OBJETIVO A >>
Por favor, edita as linhas de dados, trocando "wrestler" por "boxer" e deixando tudo o resto intacto. Reescreve apenas a parte que começa na linha com "dispatchers [256, 1368]" e termina no fim das linhas de dados.

EXCERTO DO TEXTO >>
Acórdão do Tribunal da Relação de Coimbra
Processo:
88/13.4TAMBR.C2
Nº Convencional: JTRC
Relator: ALICE SANTOS
Descritores: DESISTÊNCIA DA QUEIXA;
MANUTENÇÃO DO PEDIDO CÍVEL
Data do Acordão: 06/27/2018
Votação: UNANIMIDADE
Tribunal Recurso: VISEU (J C GENÉRICA DE MOIMENTA DA BEIRA – J1)
Texto Integral: S
Meio Processual: RECURSO CRIMINAL
Decisão: REVOGADA
Legislação Nacional: ARTS. 71.º; 74.º E 377.º DO CPP
Sumário:
Apesar de ter sido declarado extinto o procedimento criminal instaurado nos autos contra o arguido face a desistência de queixa apresentada pela ofendida, tal não implica a extinção da responsabilidade civil na medida em que a homologação da desistência de queixa não implica a extinção da responsabilidade civil na medida em que a conduta aqui em causa continua a ser criminalmente punida e, como tal fundamento para responsabilidade extra-contratual.

OBJETIVO B >>
Transcreve fielmente a parte do acórdão que começa nas palavras "Texto Integral: S" e termina em "para responsabilidade extra-contratual.".

DADOS FORNECIDOS >>

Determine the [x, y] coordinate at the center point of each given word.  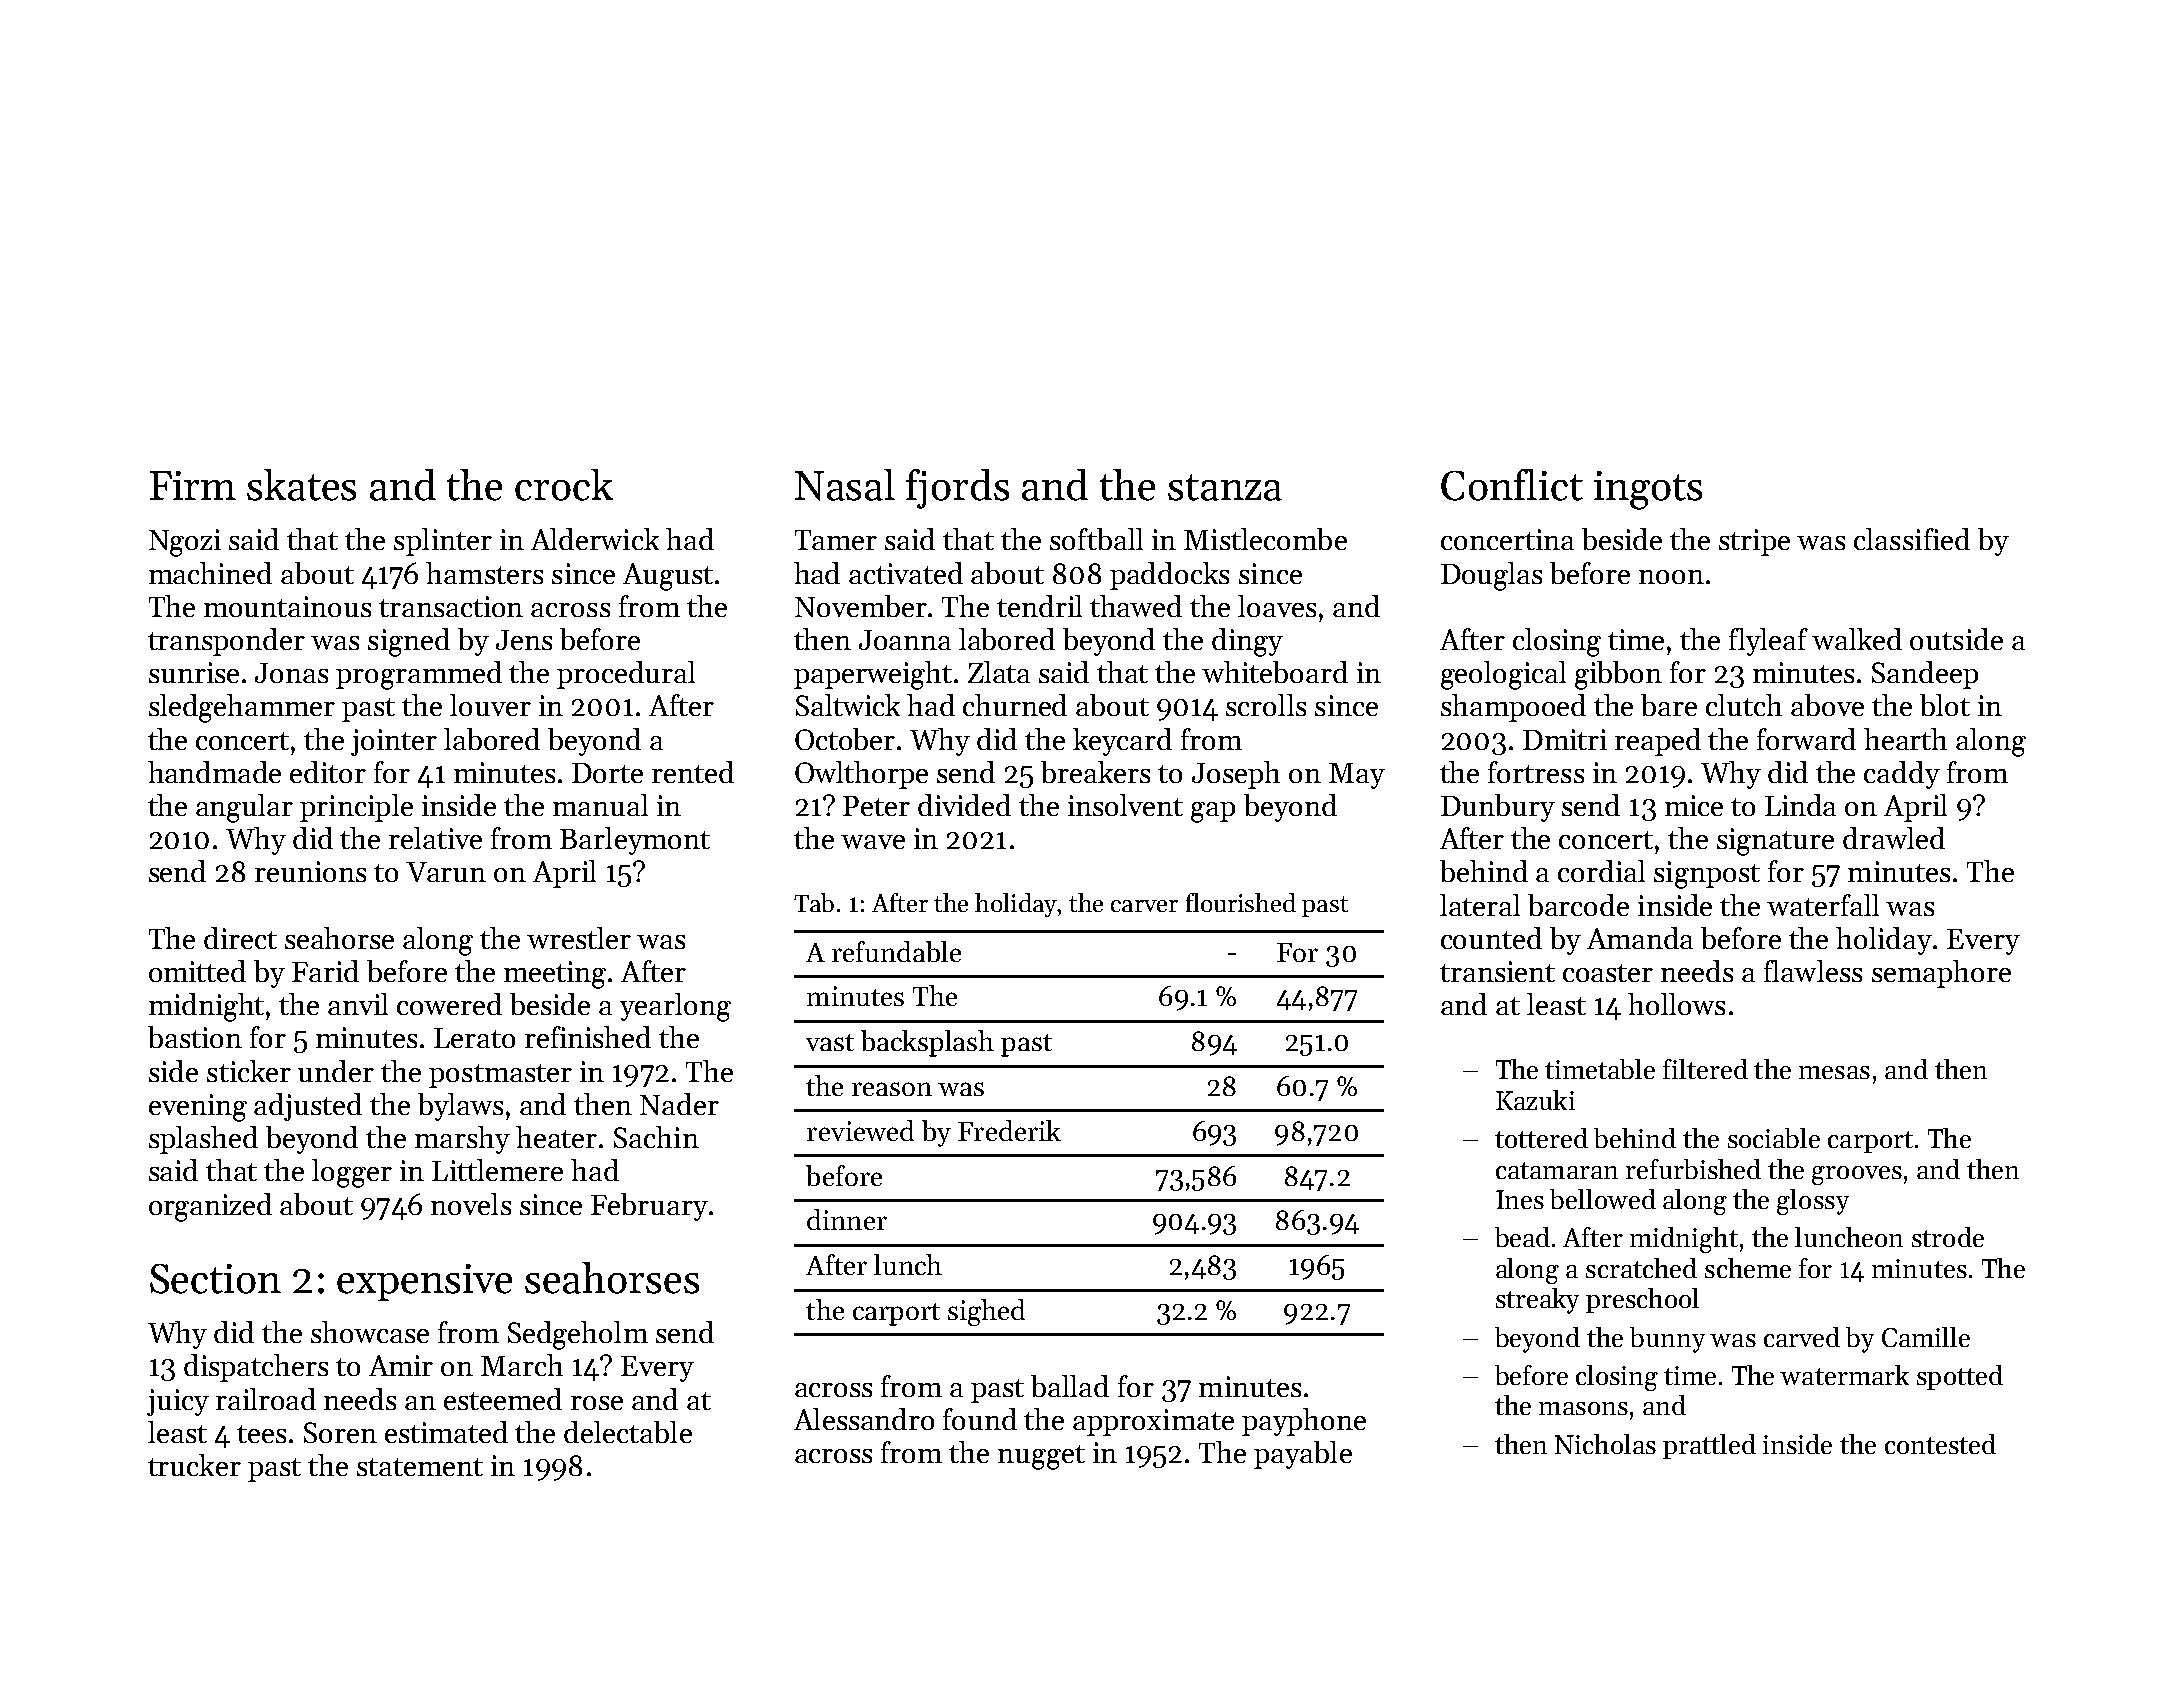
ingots [1648, 490]
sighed [986, 1312]
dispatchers [256, 1368]
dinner [847, 1219]
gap [1213, 812]
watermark [1844, 1375]
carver [1144, 906]
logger [352, 1173]
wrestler [579, 938]
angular [244, 808]
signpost [1707, 875]
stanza [1225, 487]
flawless [1813, 971]
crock [564, 485]
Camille [1926, 1337]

RESPOSTA ESCRITA A >>
dispatchers [256, 1368]
dinner [847, 1219]
gap [1213, 812]
watermark [1844, 1375]
carver [1144, 906]
logger [352, 1173]
boxer [579, 938]
angular [244, 808]
signpost [1707, 875]
stanza [1225, 487]
flawless [1813, 971]
crock [564, 485]
Camille [1926, 1337]

RESPOSTA ESCRITA B >>
Texto Integral: S
Meio Processual: RECURSO CRIMINAL
Decisão: REVOGADA
Legislação Nacional: ARTS. 71.º; 74.º E 377.º DO CPP
Sumário:
Apesar de ter sido declarado extinto o procedimento criminal instaurado nos autos contra o arguido face a desistência de queixa apresentada pela ofendida, tal não implica a extinção da responsabilidade civil na medida em que a homologação da desistência de queixa não implica a extinção da responsabilidade civil na medida em que a conduta aqui em causa continua a ser criminalmente punida e, como tal fundamento para responsabilidade extra-contratual.